#### PROVIDED RECORDS:
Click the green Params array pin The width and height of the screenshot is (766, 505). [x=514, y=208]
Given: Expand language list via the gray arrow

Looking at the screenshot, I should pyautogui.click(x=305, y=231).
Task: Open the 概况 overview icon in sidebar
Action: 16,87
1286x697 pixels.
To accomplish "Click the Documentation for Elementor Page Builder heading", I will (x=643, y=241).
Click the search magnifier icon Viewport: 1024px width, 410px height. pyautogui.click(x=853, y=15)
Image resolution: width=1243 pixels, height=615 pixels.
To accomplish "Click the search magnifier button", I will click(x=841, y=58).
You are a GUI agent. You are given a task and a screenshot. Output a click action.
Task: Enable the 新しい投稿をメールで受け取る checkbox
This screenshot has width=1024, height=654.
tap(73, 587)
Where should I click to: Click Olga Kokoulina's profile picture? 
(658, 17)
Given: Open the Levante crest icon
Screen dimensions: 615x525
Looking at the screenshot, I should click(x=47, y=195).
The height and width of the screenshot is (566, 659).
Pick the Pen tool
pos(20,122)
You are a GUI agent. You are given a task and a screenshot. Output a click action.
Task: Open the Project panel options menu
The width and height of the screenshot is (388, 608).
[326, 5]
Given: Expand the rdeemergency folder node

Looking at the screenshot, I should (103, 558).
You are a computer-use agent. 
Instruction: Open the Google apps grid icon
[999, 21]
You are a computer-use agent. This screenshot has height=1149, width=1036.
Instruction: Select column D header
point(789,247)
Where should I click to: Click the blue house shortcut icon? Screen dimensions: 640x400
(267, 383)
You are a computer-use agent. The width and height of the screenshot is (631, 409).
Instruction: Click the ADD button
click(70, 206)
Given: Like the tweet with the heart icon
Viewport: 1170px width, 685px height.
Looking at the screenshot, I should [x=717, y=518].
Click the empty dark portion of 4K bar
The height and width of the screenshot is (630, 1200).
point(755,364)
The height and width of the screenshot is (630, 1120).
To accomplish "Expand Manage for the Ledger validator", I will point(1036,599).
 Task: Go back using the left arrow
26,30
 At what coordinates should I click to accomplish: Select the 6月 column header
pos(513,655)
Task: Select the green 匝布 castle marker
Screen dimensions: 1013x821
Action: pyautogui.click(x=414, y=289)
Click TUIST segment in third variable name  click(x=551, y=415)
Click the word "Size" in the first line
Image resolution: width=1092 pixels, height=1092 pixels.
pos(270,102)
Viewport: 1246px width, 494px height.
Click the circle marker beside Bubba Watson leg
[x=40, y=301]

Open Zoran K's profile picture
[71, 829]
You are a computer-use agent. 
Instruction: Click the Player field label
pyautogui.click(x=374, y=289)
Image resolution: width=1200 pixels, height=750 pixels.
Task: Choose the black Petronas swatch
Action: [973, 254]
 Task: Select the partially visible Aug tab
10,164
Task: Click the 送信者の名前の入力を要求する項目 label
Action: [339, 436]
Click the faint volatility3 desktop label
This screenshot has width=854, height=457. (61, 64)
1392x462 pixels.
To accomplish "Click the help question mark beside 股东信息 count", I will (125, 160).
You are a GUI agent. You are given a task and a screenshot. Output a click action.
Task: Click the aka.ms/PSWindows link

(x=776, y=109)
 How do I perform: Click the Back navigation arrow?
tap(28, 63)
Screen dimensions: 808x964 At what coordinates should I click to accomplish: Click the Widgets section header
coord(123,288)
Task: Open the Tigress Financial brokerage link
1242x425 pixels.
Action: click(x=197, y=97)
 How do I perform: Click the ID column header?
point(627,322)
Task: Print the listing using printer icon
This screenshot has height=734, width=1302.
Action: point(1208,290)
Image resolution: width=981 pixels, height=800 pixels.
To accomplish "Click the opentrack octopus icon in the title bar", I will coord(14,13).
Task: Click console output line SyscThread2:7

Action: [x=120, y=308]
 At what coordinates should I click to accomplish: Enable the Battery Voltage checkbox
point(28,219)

#### TASK TO COMPLETE:
Copy out every line of the data where the word "computer" occurs.

#### EXERCISE SOLUTION:
You are a computer-use agent. 
You are a computer-use agent. This screenshot has height=1149, width=1036.
You are a computer-use agent. The width and height of the screenshot is (631, 409).
You are a computer-use agent. 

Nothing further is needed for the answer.